Qualcomm vulnerability affects nearly one-third of all phones

Samsung, LG, Google and Xiaomi are among the major manufacturers using Qualcomm's chips

Nearly a third of all smartphones in the world are affected by a security bug in Qualcomm chips, which attackers could use to compromise devices and listen to users' phone conversations.

Researchers at Israeli cybersecurity firm Check Point discovered the bug and disclosed the details in a report published on Thursday.

The team identified a flaw in Qualcomm's mobile station modem (MSM) interface, which enables the chip to communicate with the device's operating system.

The vulnerability "can be used to control the modem and dynamically patch it from the application processor," the researchers said.
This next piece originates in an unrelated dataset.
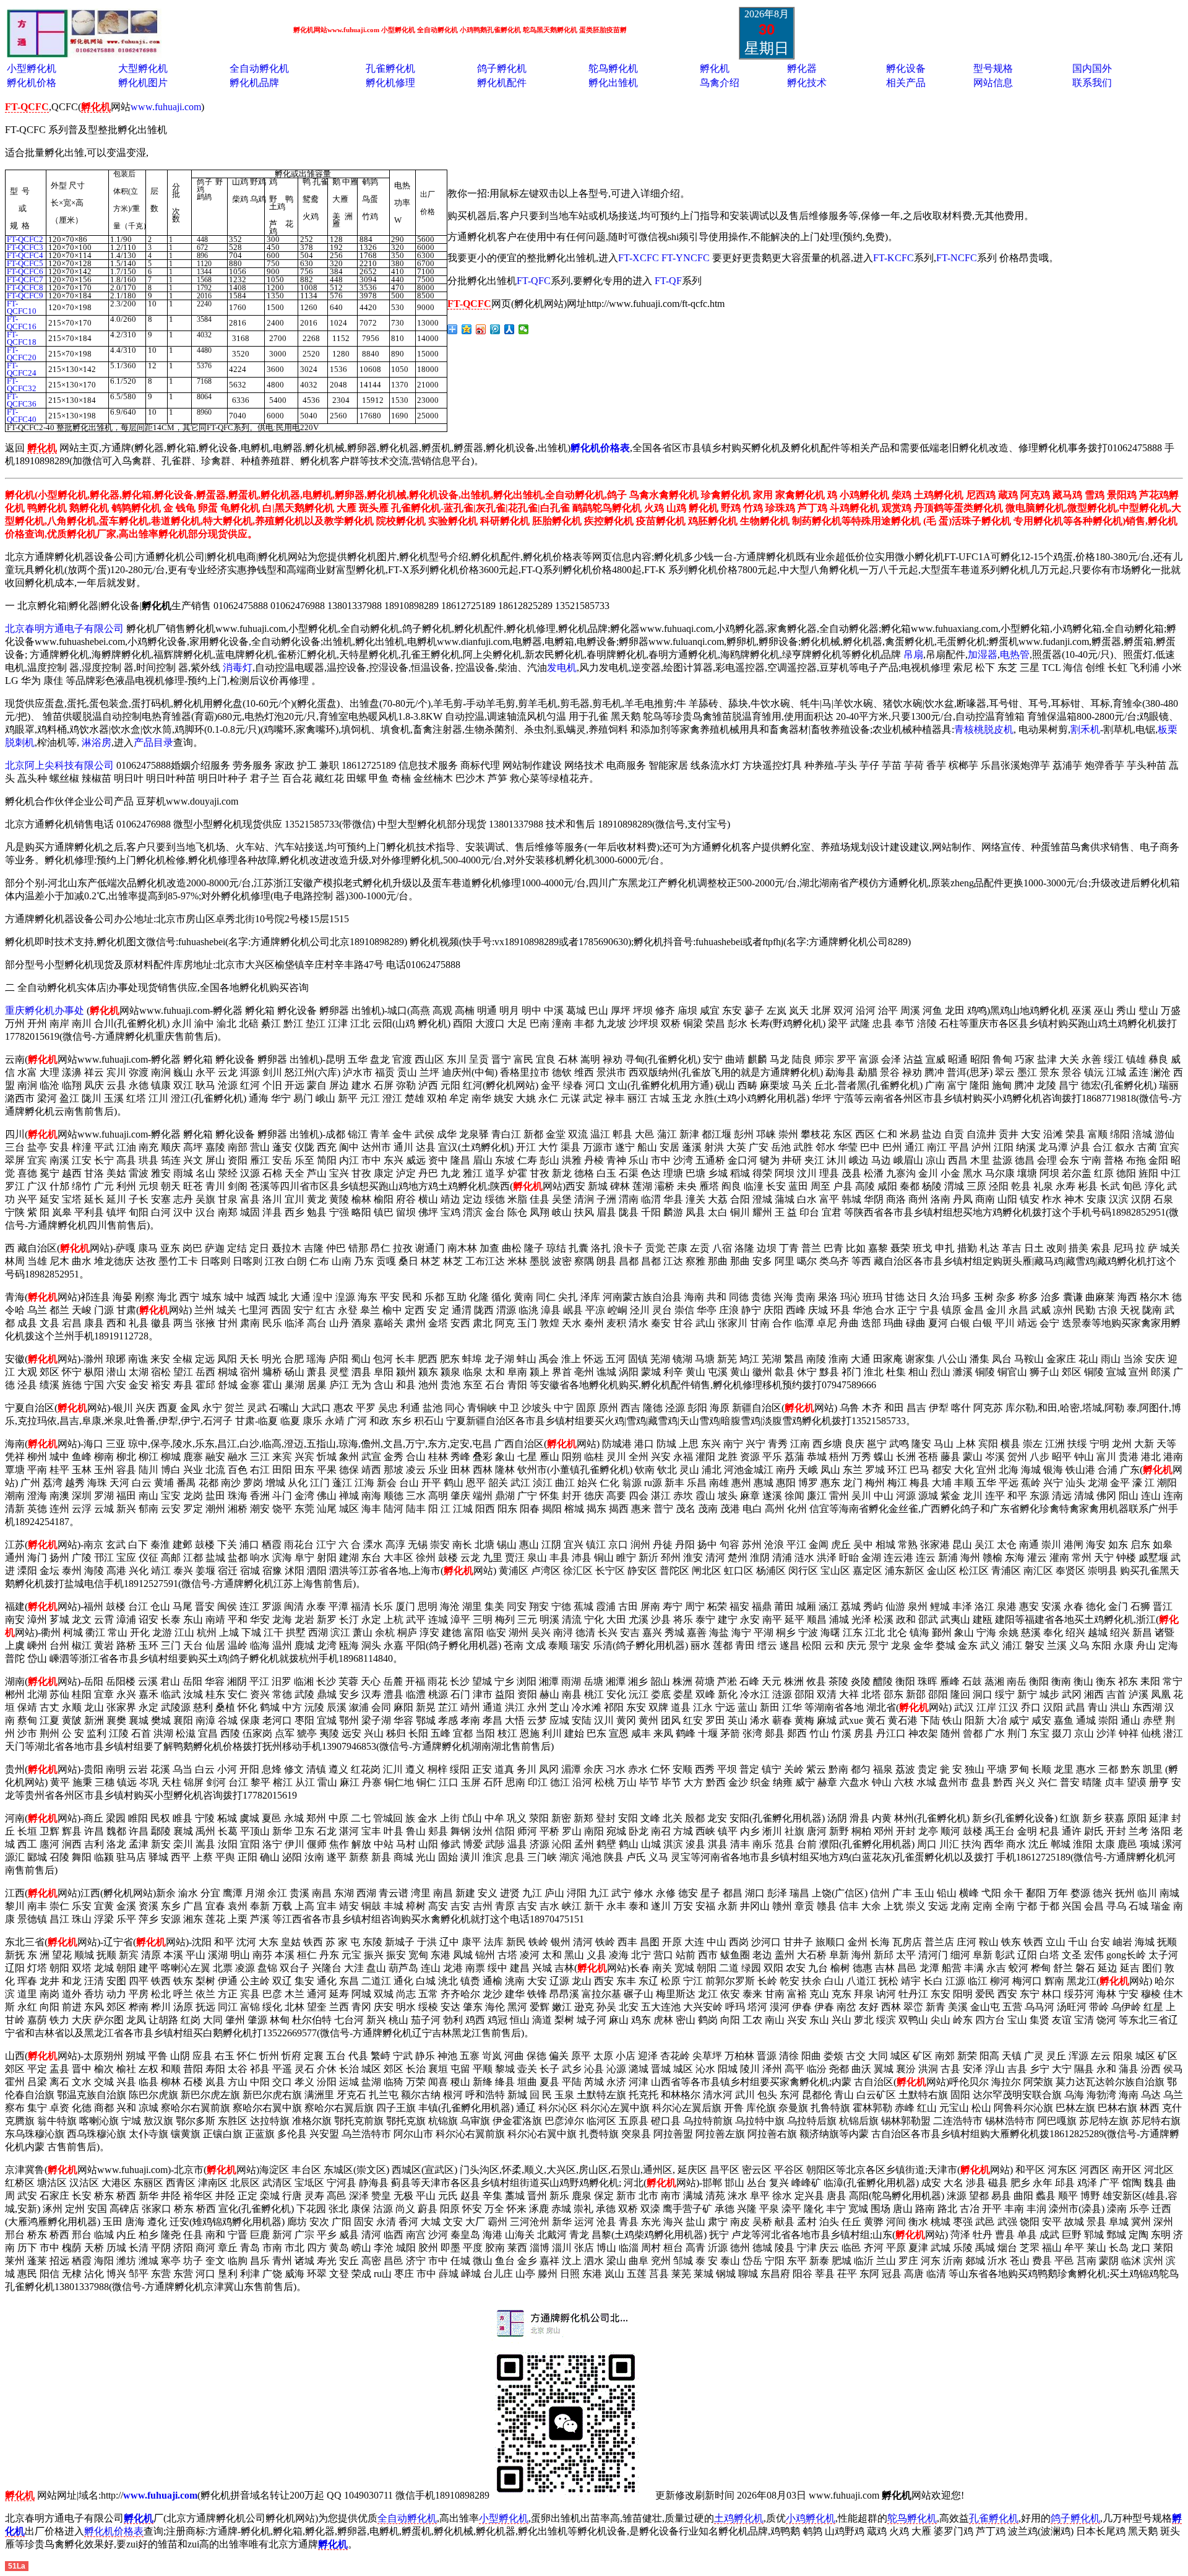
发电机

Qualcomm chips with MSM interface have been used in mobile phones since the 1990s. The company has continuously updated its MSM tech over the years to support the transitions between cellular generations: from 2G to 3G, 4G, and now 5G. Xiaomi, Samsung, LG and Google are some of the brands using the MSM chips in their smartphones.

Check Point says this specific vulnerability could enable attackers to inject malicious code into the MSM and gain access to a device's SMS messages and call history. An attack could also use it to eavesdrop on phone conversations and potentially unlock the SIM to recover even more information from the device.

Check Point notified Qualcomm of the bug in October 2020, which labelled it a 'high-rated vulnerability'.

The bug was indexed as CVE-2020-11292, and Qualcomm patched it in December 2020. The Check Point researchers say 'some' smartphone makers have applied the patch in their OS and started rolling out necessary updates to end users - but not all.

Check Point advised users to update their devices to the newest OS versions to protect themselves against malware, although there is no report of the vulnerability being exploited in the wild.

Last year, Check Point researchers claimed that they had uncovered more than 400 flaws in Qualcomm's Snapdragon digital signal processor (DSP) chips, which hackers could use to steal sensitive data from Android devices.